Free
Solo
Alexander Huber
Desnivel, 2012
189 páginas
Se dice
que alguien tiene los pies en el suelo cuando se le considera sensato. Y los
criterios de la sensatez los establecen los condicionamientos. En realidad, se
trata de un pacto tácito por el que la historia del hombre, como ser social,
debe atenerse a unas reglas no escritas o, lo que es más grave, escritas en ese
invento que tanto se asemeja a una cárcel al que se le ha puesto por nombre
conciencia. Y se supone que el síntoma de tener la conciencia bien armada es
tener los pies en el suelo. Es decir, que aferrarse a la tierra, o a la Tierra,
si es que uno pretende escribir la palabra en un tono más lírico, le transforma
al afectado en el guardián de la sabiduría solemne. Cuando la solemnidad no es
nada más que un disfraz de la estupidez, especialmente si se pretende hacer de
ella una norma.
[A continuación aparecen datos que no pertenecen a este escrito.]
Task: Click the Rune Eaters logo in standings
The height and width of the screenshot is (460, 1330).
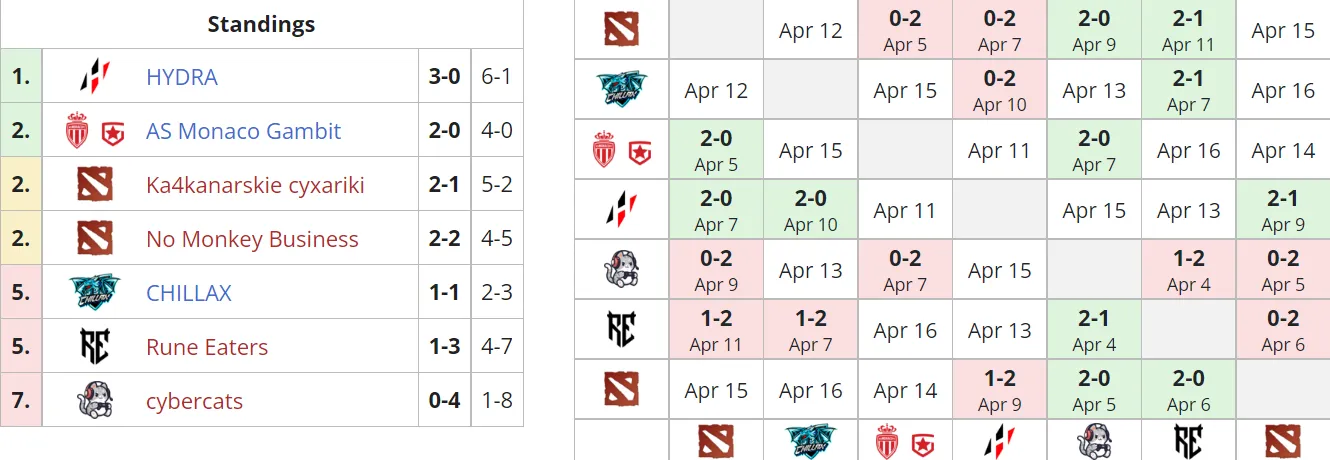Action: (95, 347)
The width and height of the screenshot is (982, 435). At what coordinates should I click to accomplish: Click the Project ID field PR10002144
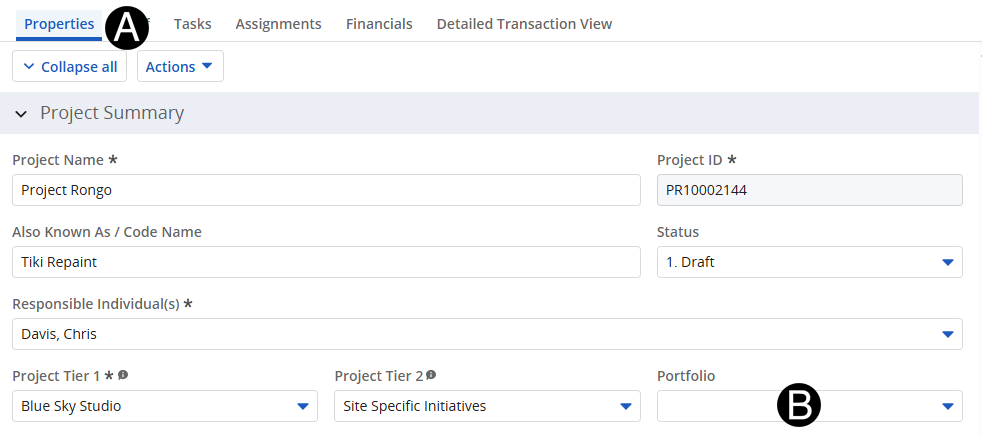click(x=808, y=190)
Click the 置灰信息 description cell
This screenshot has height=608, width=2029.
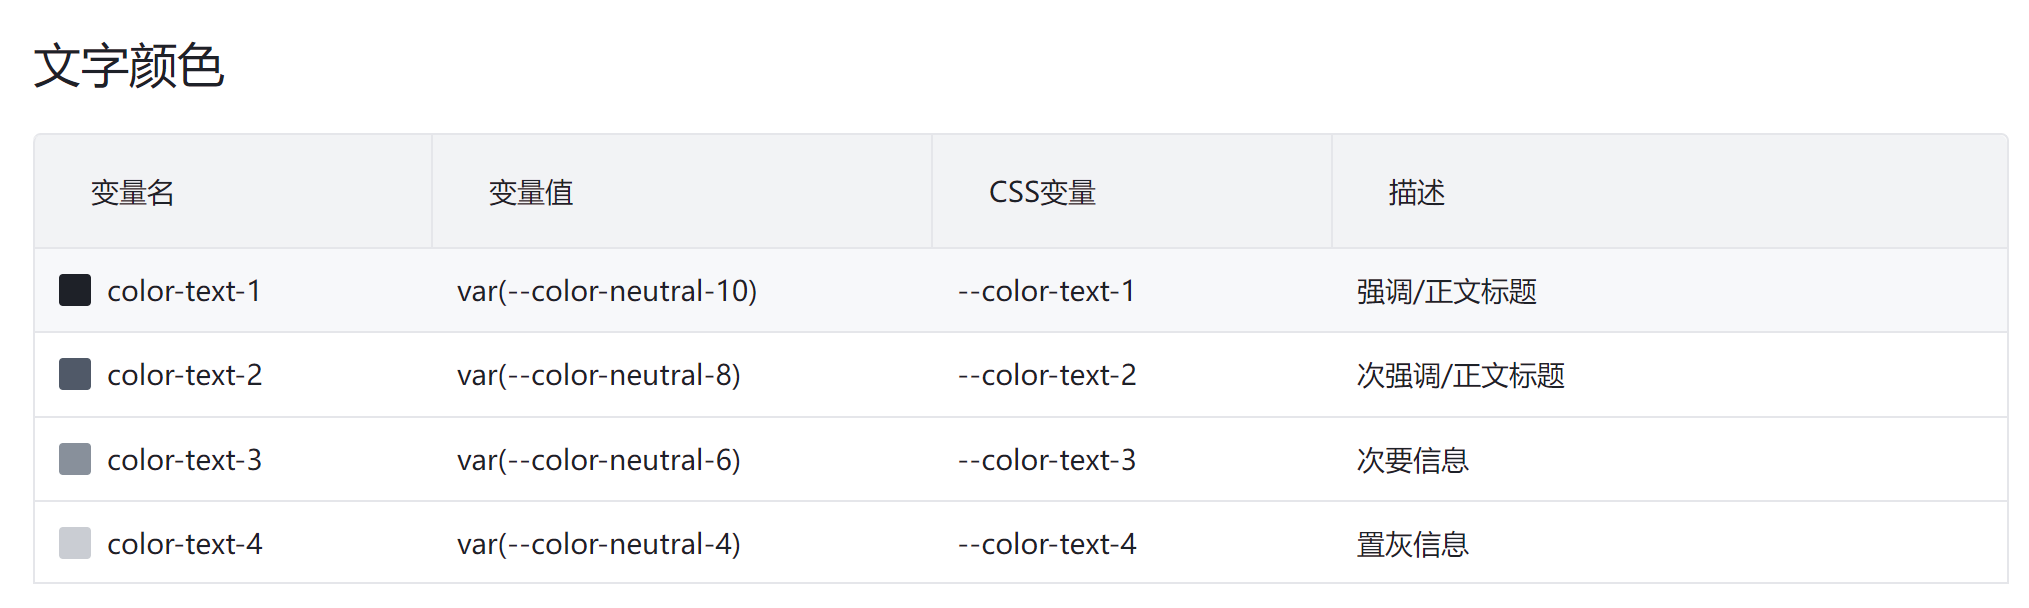tap(1413, 544)
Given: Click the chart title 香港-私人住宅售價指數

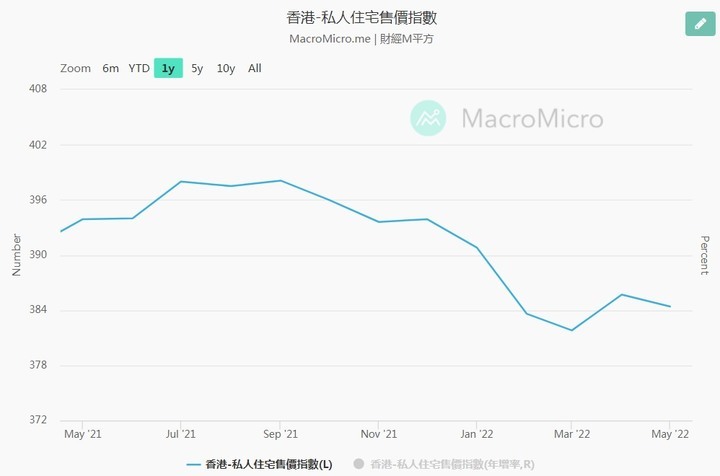Looking at the screenshot, I should 361,17.
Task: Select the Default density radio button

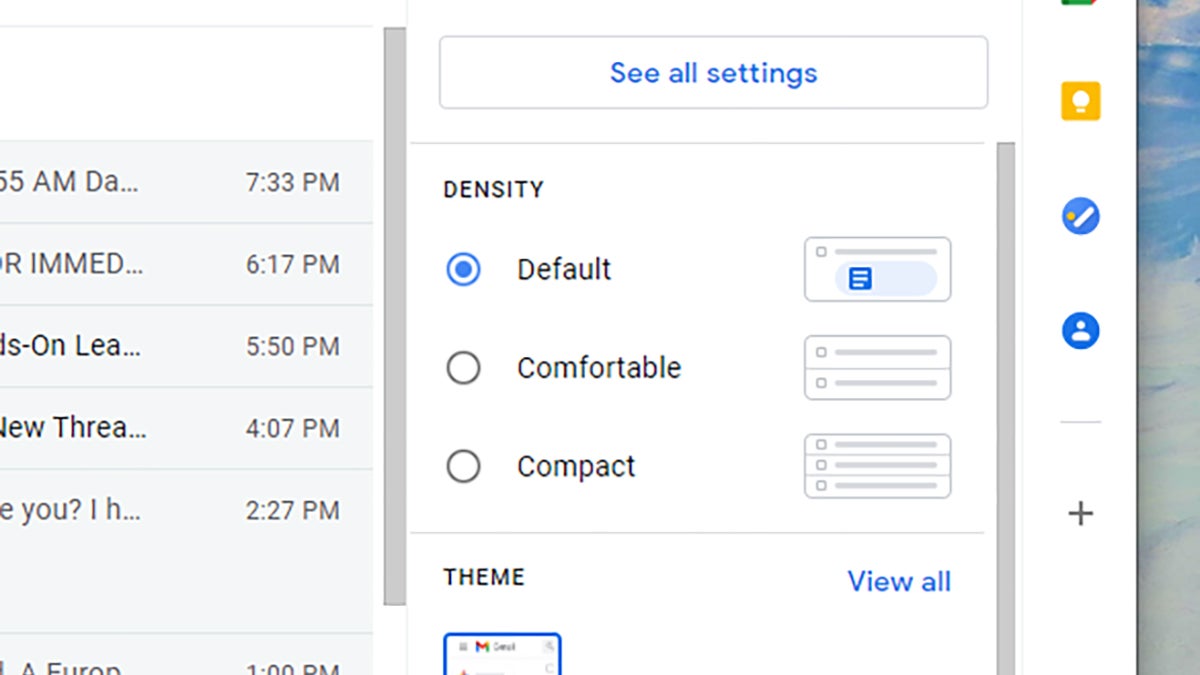Action: (463, 269)
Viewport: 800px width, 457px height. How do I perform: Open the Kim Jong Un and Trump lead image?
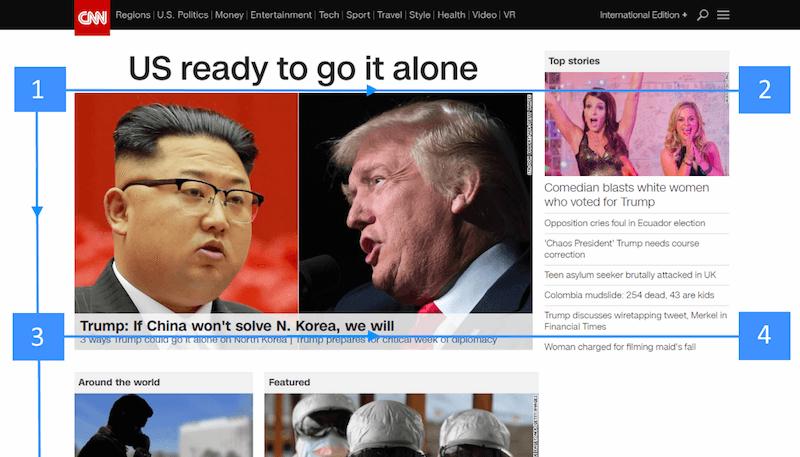pos(303,200)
Tal vez la solemnidad se trate, en definitiva, de otra de esas
normas que la construcción social nos ha hecho creer que son obligadas cumplir,
cuando son otra de tantas patologías, otro síntoma de la neurosis, del fracaso.
De ahí
que a nadie se le pueda tachar de romper las barreras de la locura, con más
razón, que al que despega sus pies del suelo. Como por ejemplo estos retratos
que Alexander Huber presenta en su
libro, Free Solo, unos guerreros
de la roca cuya armadura se reduce a unos pies de gato y una bolsa de
magnesio. De repente llega John Bachar,
o Peter Croft, o Wolfang Gullich, o Alain Robert, o Alex Honnold
o el propio Hubert, se planta en la base de una pared, se agarra a las primeras
presas, se apoya sobre unos garbanzos o a unas lajas de caliza o de granito, y
despega los pies del suelo. Y asciende en precario durante doscientos metros en
vertical o en desplome. Sin seguros, sabiendo que no pueden permitirse un
fallo, sacando de quicio a su ángel de la guarda. Y cuando baja, la única forma
de justificar su veleidad es mostrar unas fotografías que roban el aliento.
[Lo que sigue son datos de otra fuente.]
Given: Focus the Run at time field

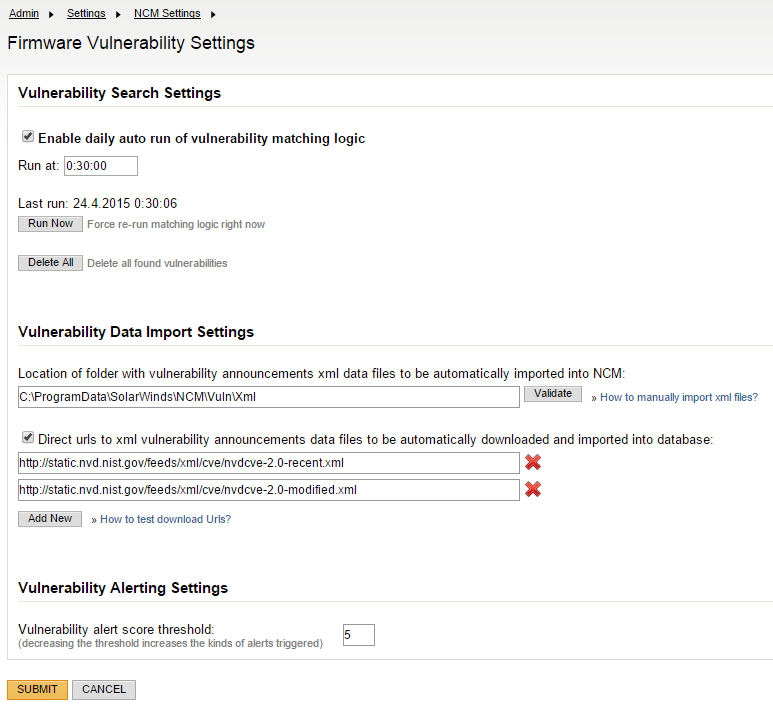Looking at the screenshot, I should 101,166.
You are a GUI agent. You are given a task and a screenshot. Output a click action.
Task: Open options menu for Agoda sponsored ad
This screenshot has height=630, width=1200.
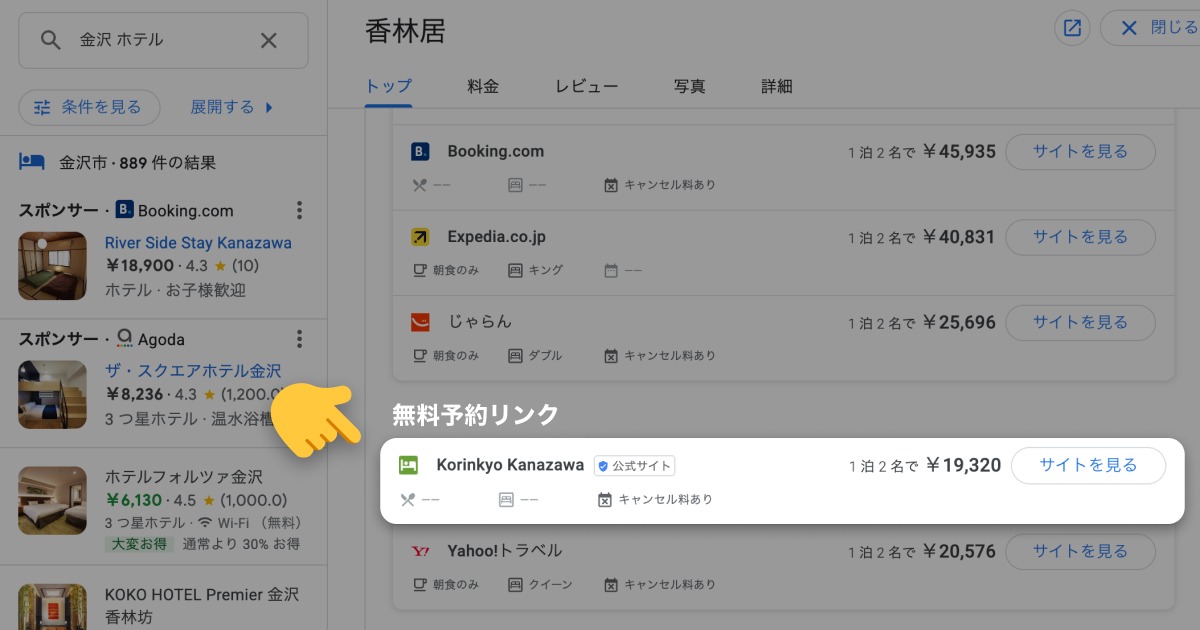[x=299, y=339]
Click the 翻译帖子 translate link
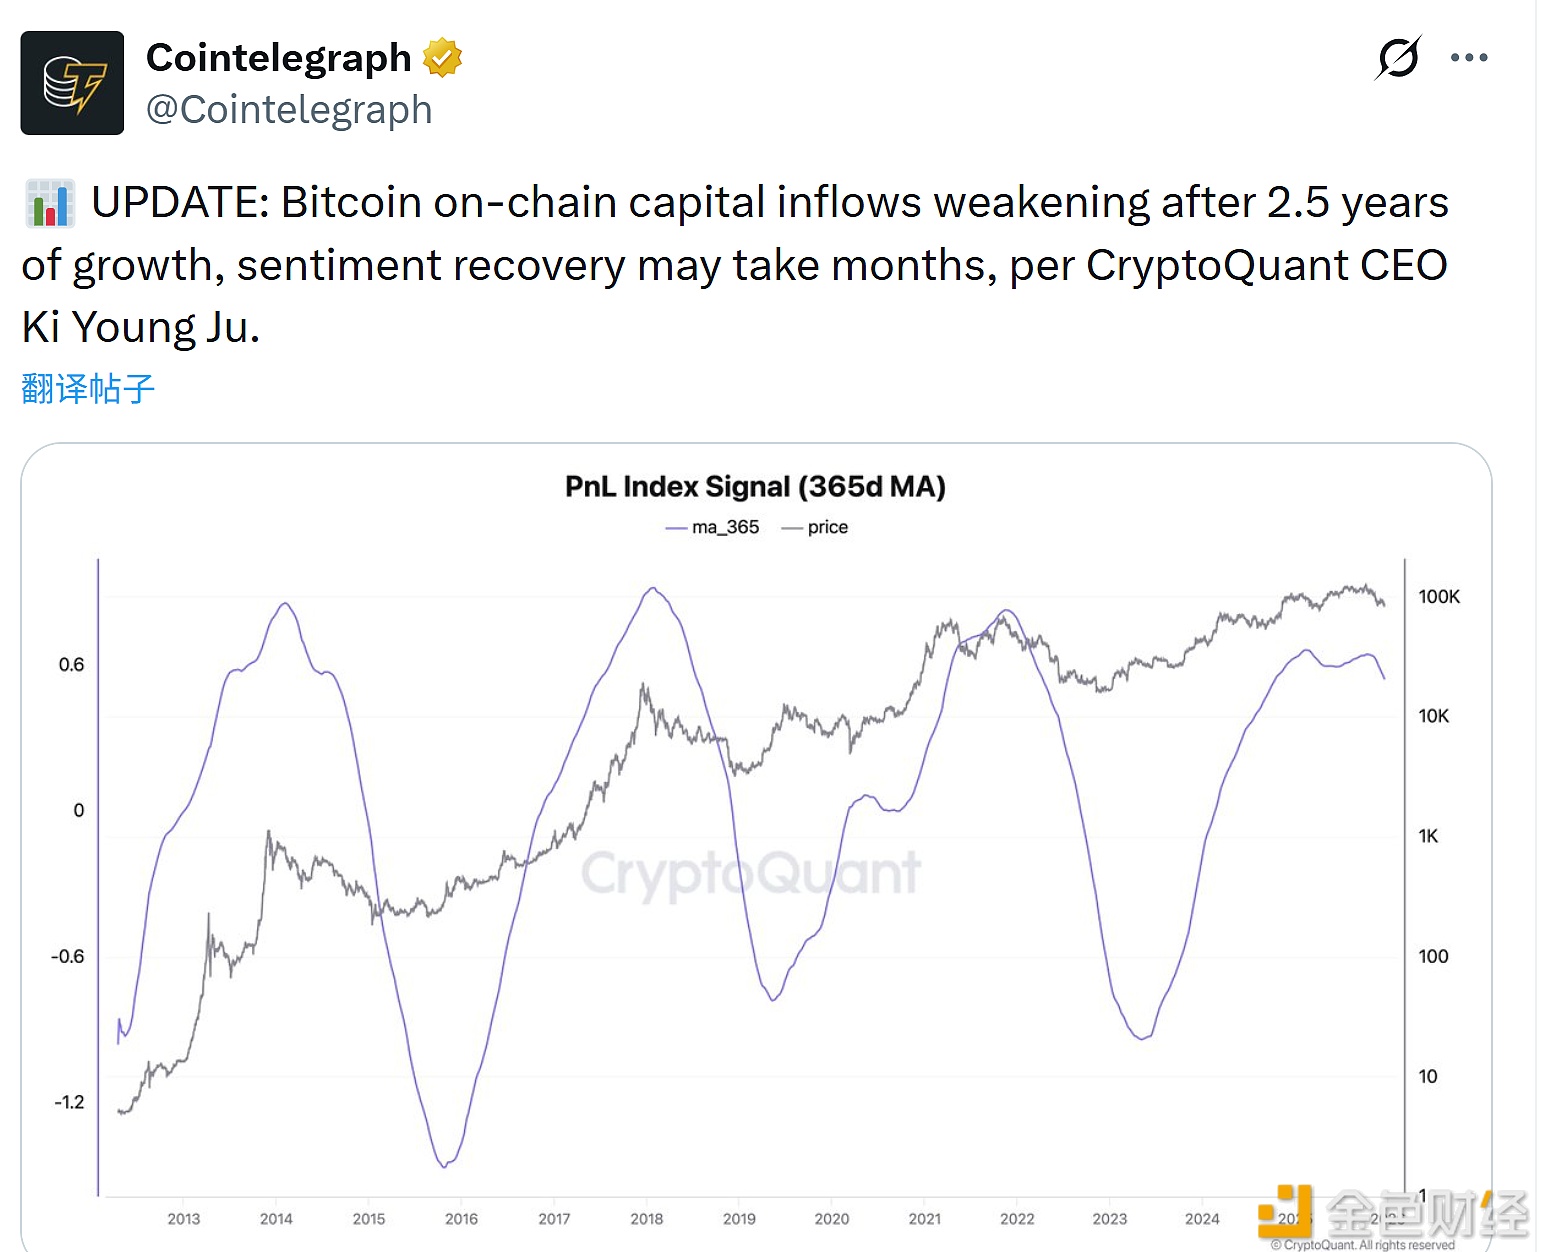Viewport: 1542px width, 1252px height. 86,389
Porque saben que difícilmente nadie va a disculparles. Porque saben que esas
sensaciones sublimes que se han mantenido en equilibrio a costa de un riesgo
salvaje no se pueden expresar con palabras, que no hay otro lenguaje para
comprenderlas que no sea el de la compasión, es decir, el de padecerlas con
ellos.
Huber
hace un esfuerzo titánico por expresarse, por alejar lo que con frecuencia se
entiende como una batalla por su textura beligerante, atlética. Y así presenta
la escalada como una celebración,
como un acto de convivencia con la naturaleza, con la energía universal. Mucho
me temo que su sincero y leal intento de explicar a su tribu va a quedarse en
agua de borrajas. Lo que está tan cerca de la meditación, la gente lo
identificará con la locura. Y es que la versión deportiva de la escalada, que
es su mera apariencia, le está perjudicando. Al igual que le perjudica el
peligro extremo: “Las reglas son sencillas: subir escalando, y cuando dejes de
ser capaz de mantenerte sujeto a la pared, dejas de vivir”, escribe Hubert. Pero
esa sentencia, ¿no es una metáfora de vivir, o al menos de la pasión de vivir?:
Las reglas son sencillas: seguir viviendo… Si la respuesta es positiva, cabe preguntarse si la vida sin pasión es
menos vida.
Los
hombres y mujeres retratados en este libro, tan merecedor de figurar en las
estanterías de quienes desean comprender que la vida no tiene más fin que
vivirla, han sido bastante maltratados por la conciencia social. Con todos los
atributos carcelarios que supone el infierno de la conciencia, mayormente ese
que se vincula con la culpa. Porque se considera una blasfemia que uno ponga al
límite su propia existencia, sin comprender que, al protagonizar así sus
propias vidas, quien practica la escalada libre se está regalando cada segundo
de sus días y de sus noches, porque sabe que vive de prestado. Y de todos es
conocido que podemos desprendernos de muchas cosas, de muchos objetos e incluso
de los recuerdos. Pero jamás de los regalos.